The army has remained inscrutable. Defense Minister Gen. Abdel Fattah Sisi has so far sided with the president and has not hinted at a military takeover. The army’s rule from 2011 until Morsi’s election drew condemnation from human rights groups and blemished its once stellar reputation among most Egyptians.
But Sisi has said he will not allow the country to veer into a “dark tunnel” of political collapse and economic turmoil. In a startling image of how much the public mood has changed over the last year, thousands of protesters, including young mothers and old men, cheered and waved flags at army helicopters flying overhead, a sign that many Egyptians would back a coup.
“When the military was in control, things were better. Now we have power cuts, no fuel, and everything’s going bad,” said Mohammad Khaled, a 19-year-old electrician who stood in Cairo’s Tahrir Square beneath a clear sky. “Morsi promised he would fix many problems in his first 100 days but did nothing…. If he’s not able to handle it, then he should let someone else do the work.
“We succeeded in removing Mubarak, who was here for 30 years; you don’t think we can remove Morsi, who has only been here for a year?” Khaled said. “We’ve been preparing for this day for over two months, and I will stay until he says, ‘I’m stepping down.'”
The army didn’t stay inscrutable for long. They’ve just issued an ultimatum of their own:
Egypt military says it will be "forced to act in 48 hours," if people's demands are not met. http://t.co/Wdy2SYXvSt
— WSJ Breaking News (@WSJbreakingnews) July 1, 2013
Egypt’s powerful armed forces issued a virtual ultimatum to Islamist President Mohamed Mursi on Monday, calling on the nation’s feuding politicians to agree on an inclusive roadmap for the country’s future within 48 hours.
A dramatic military statement broadcast on state television declared the nation was in danger after millions of Egyptians took to the streets on Sunday to demand that Mursi quit and the headquarters of the ruling Muslim Brotherhood were ransacked.
“If the demands of the people are not realised within the defined period, it will be incumbent upon (the armed forces)… to announce a road map for the future,” said the statement by chief-of-staff General Abdel Fattah al-Sisi. It was followed by patriotic music.

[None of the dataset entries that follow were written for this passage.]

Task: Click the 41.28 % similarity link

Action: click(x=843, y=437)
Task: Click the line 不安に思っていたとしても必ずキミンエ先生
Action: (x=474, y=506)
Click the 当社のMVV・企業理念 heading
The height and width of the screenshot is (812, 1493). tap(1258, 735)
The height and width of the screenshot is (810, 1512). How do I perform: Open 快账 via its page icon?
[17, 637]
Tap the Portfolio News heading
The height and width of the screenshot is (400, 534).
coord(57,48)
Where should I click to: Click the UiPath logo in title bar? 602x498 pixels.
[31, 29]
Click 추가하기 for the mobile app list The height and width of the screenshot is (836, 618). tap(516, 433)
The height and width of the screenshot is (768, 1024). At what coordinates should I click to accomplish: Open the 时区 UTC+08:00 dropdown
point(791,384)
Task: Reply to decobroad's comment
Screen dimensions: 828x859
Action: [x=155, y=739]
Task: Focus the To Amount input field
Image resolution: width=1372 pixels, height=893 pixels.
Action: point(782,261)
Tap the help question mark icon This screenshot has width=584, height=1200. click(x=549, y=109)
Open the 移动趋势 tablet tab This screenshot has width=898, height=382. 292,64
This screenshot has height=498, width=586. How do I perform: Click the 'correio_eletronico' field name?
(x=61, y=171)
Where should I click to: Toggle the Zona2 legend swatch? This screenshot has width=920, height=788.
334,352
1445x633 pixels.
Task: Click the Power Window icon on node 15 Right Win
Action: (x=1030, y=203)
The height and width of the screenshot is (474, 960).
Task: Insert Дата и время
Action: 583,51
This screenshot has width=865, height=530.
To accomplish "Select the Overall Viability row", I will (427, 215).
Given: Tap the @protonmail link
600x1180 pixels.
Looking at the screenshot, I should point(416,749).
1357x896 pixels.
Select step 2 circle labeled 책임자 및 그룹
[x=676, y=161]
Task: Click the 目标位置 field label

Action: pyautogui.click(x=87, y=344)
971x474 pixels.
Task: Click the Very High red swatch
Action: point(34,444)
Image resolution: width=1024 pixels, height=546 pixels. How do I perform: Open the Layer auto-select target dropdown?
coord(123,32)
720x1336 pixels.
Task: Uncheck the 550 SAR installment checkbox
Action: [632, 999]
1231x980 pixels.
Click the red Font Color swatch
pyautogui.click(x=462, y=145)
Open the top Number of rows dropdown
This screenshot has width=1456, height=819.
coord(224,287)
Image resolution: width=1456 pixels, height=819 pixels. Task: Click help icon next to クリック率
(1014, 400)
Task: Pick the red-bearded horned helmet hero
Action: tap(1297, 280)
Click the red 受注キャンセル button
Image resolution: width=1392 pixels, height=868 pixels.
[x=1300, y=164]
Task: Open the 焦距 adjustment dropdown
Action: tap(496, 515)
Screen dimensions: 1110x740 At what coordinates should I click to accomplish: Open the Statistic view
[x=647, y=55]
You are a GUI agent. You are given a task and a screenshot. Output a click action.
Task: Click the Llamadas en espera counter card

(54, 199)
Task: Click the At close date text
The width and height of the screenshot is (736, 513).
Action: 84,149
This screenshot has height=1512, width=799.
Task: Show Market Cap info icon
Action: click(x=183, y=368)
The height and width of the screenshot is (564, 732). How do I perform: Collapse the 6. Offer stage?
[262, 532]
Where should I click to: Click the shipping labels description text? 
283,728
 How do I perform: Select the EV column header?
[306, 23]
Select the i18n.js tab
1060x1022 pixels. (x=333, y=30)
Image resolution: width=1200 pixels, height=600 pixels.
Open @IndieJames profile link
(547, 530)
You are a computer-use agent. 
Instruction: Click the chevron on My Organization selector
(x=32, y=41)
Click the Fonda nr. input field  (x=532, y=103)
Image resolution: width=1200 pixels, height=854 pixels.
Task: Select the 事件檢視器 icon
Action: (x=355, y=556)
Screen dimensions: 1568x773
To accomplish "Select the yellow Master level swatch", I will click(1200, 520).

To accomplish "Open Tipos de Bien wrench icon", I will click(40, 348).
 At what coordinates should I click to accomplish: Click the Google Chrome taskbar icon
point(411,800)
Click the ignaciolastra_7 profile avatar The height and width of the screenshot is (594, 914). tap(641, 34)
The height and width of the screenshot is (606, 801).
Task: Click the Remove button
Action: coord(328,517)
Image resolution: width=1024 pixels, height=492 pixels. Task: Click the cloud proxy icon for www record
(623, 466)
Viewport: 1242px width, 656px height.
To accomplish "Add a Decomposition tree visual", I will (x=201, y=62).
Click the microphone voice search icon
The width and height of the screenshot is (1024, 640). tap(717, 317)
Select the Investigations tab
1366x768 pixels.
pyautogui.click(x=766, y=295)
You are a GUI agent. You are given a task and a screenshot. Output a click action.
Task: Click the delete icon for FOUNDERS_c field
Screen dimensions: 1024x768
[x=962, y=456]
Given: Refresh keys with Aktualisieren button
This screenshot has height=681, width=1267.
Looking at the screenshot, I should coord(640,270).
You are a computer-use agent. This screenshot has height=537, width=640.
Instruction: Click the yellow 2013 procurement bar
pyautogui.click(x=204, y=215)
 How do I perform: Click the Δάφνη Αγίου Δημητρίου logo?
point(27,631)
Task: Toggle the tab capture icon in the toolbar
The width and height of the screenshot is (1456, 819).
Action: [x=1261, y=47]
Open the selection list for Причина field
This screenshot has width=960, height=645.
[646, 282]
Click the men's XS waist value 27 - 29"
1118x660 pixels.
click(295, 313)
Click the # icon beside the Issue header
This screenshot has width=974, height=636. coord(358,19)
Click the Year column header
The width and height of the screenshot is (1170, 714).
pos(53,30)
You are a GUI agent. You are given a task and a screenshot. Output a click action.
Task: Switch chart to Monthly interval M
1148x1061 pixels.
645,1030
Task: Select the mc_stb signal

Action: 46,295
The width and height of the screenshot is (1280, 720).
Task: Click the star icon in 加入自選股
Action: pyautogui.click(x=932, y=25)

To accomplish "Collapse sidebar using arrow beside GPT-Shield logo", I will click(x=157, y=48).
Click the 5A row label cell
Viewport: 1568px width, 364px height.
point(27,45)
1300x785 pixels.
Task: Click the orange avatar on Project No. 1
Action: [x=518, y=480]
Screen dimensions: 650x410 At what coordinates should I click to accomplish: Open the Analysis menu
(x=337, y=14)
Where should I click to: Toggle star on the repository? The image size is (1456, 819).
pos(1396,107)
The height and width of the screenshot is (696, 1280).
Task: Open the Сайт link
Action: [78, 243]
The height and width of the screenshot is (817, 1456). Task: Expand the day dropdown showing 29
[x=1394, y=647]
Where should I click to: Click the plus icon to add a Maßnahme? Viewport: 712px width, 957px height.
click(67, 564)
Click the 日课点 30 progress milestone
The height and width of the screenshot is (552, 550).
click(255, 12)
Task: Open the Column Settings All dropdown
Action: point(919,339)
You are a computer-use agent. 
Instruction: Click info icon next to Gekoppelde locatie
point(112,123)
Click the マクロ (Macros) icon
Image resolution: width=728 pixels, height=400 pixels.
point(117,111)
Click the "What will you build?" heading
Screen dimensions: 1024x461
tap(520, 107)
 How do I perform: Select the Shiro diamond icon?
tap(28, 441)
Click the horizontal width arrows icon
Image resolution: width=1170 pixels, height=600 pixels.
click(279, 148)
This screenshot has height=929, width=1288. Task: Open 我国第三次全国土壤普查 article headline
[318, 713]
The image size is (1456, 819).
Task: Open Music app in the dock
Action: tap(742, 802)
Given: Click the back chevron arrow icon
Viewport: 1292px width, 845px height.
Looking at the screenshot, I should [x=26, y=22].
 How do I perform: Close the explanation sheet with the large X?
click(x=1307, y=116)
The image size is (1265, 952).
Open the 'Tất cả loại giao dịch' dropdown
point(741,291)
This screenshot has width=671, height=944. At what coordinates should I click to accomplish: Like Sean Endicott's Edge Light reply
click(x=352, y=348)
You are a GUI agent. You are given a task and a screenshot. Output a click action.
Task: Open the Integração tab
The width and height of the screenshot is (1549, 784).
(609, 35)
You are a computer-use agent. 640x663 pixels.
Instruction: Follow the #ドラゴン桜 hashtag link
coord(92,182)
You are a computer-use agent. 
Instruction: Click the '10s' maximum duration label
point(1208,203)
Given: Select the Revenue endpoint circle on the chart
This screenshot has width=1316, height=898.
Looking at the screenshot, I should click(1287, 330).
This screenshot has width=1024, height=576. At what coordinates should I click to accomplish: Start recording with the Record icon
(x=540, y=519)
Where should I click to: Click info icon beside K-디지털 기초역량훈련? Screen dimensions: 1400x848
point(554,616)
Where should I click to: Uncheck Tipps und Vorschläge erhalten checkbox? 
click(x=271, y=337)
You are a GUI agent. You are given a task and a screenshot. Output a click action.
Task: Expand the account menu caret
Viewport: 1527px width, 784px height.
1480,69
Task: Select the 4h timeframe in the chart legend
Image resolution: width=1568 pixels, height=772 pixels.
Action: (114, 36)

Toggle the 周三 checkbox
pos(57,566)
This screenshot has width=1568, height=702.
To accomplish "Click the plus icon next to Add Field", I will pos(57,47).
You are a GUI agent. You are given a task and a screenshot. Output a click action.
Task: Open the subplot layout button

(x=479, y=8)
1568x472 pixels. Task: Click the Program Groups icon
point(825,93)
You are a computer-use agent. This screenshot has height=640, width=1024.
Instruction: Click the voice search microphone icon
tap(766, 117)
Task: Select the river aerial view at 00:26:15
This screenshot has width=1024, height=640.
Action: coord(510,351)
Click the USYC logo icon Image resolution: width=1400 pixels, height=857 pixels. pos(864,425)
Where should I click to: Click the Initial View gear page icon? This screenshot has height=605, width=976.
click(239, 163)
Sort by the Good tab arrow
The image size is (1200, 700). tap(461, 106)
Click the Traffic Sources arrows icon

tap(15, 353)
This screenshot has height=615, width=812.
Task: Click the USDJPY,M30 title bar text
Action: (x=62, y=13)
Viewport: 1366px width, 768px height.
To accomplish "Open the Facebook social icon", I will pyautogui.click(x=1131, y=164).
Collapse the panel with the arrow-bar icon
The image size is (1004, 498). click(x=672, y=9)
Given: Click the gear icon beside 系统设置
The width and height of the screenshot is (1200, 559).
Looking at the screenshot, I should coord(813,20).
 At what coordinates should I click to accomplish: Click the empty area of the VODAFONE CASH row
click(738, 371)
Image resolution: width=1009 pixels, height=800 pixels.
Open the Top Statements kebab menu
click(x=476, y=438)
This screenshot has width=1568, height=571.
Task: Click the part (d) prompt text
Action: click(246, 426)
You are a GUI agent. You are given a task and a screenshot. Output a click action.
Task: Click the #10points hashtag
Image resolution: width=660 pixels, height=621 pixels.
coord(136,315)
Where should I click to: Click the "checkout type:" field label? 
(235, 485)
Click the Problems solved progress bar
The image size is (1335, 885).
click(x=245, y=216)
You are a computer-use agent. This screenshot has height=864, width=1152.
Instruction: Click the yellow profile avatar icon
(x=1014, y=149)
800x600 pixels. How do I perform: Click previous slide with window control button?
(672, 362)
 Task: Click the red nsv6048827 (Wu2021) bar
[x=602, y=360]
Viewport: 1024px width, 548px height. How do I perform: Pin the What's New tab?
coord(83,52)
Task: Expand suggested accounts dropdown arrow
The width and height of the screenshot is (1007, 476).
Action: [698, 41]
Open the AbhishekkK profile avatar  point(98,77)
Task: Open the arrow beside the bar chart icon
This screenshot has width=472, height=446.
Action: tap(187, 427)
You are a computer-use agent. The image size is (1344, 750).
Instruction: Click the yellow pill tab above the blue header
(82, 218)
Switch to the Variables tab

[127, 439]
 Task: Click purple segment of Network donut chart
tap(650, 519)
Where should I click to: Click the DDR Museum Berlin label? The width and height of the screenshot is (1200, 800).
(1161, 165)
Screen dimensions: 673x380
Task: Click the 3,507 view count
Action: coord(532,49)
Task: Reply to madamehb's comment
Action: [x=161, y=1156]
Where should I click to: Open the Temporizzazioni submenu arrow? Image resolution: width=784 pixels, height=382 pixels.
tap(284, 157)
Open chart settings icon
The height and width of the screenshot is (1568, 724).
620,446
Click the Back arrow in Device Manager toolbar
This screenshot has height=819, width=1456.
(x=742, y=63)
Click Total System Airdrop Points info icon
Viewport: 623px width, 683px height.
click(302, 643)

The people had expressed their will with unprecedented clarity in the mass demonstrations and wasting more time would only increase the danger of division and violence, he said.
The army said it would oversee the implementation of the roadmap it sought “with the participation of all factions and national parties, including young people”, but it would not get directly involved in politics or government.
It took decades for Egyptians to rebel against the military dictatorship that stretched from Nasser to Mubarak. It only took a year for the Islamists to discredit their governance. That’s good news in the long run, although it’s going to be bad news for Egyptians in the short term. The Army can make itself into a guarantor of liberal and secular democracy — in the same way the Turkish Army has operated for decades — as long as they don’t seize power just to keep it for themselves.
Update: There is some confusion about the number, but apparently at least a few of Morsi’s Cabinet ministers have resigned to join the opposition:
Ten ministers resign from the Egyptian government: Al Arabiya http://t.co/Bw6xO9p51T
— Al Arabiya English (@AlArabiya_Eng) July 1, 2013
- 3:40pm Ten ministers resign from the Egyptian government: Al Arabiya
An earlier report said that five ministers were considering resignations:
Egypt’s official news agency says five cabinet ministers are meeting to consider resigning their posts and joining the mass protests calling on the Islamist president to step down. The largest protest in Egypt since Mubarak sees millions of Egyptians demonstrating against President Mohammed Morsi.
Either Al-Arabiya overstated the number, or momentum is shifting badly against Morsi.